╭─ Extracted data
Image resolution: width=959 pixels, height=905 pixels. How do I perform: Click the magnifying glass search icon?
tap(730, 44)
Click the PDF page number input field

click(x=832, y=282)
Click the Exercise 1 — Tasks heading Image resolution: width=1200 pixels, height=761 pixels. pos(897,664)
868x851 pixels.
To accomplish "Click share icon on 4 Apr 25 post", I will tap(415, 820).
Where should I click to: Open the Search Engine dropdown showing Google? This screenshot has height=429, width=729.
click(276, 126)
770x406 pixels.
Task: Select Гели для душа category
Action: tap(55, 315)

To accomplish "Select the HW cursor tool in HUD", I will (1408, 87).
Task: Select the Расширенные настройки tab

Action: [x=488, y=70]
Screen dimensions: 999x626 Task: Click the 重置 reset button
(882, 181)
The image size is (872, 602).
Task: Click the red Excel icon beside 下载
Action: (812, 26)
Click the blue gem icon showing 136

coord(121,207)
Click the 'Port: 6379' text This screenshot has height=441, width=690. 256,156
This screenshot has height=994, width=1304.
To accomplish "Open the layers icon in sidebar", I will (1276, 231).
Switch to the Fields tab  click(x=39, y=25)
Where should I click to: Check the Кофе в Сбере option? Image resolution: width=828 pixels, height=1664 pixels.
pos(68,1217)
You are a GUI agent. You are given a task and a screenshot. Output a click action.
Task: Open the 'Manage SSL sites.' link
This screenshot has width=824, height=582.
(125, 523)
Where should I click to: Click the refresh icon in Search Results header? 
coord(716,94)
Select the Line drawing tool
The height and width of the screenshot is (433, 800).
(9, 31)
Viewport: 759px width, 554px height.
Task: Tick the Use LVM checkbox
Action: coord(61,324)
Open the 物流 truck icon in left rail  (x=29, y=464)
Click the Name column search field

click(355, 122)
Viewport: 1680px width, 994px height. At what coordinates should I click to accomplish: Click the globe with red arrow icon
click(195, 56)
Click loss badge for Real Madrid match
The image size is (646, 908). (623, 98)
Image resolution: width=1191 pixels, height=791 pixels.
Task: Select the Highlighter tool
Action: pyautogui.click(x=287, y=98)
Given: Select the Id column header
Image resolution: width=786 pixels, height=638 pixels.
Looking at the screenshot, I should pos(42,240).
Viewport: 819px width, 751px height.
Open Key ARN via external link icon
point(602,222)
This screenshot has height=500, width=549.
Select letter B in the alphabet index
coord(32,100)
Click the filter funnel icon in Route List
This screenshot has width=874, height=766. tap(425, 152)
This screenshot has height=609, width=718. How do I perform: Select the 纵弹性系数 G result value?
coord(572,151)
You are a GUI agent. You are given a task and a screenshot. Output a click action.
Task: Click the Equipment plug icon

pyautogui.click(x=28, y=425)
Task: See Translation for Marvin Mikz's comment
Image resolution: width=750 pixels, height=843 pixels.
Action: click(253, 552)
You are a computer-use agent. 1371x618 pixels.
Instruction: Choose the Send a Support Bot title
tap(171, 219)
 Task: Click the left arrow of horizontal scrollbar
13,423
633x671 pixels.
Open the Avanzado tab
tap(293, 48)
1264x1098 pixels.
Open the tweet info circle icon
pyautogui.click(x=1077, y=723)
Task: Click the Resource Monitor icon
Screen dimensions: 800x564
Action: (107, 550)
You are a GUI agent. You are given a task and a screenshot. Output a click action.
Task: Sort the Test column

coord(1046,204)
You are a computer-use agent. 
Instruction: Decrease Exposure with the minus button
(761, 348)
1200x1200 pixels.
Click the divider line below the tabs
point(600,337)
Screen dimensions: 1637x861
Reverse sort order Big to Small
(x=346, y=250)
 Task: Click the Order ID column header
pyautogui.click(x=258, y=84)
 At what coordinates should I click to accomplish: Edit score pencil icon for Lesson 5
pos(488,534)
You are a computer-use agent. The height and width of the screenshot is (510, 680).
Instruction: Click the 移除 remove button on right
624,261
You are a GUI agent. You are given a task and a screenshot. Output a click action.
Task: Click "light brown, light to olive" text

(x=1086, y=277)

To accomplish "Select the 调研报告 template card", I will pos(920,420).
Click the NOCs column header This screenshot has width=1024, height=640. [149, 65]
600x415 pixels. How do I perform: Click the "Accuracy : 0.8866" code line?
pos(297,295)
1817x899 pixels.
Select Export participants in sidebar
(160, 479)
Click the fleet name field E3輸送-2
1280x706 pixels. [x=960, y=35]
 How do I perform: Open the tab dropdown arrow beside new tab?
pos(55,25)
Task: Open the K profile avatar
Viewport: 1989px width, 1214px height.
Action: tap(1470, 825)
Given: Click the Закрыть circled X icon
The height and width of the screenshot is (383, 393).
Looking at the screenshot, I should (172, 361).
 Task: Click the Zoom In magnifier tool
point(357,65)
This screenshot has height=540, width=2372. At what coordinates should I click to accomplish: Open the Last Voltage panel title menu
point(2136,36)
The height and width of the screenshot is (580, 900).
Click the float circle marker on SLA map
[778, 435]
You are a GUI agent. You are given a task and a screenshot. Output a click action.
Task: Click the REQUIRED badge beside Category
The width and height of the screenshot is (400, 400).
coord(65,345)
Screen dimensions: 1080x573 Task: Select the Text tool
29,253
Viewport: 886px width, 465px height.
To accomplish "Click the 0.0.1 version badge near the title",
╰─
_Instructions to follow_
Copy, character for character, the lines from the line that holds "The width and" through the final line of the records above.

_Result for this exercise_
The width and height of the screenshot is (400, 400).
coord(65,345)
Screen dimensions: 1080x573 Task: Select the Text tool
29,253
Viewport: 886px width, 465px height.
To accomplish "Click the 0.0.1 version badge near the title",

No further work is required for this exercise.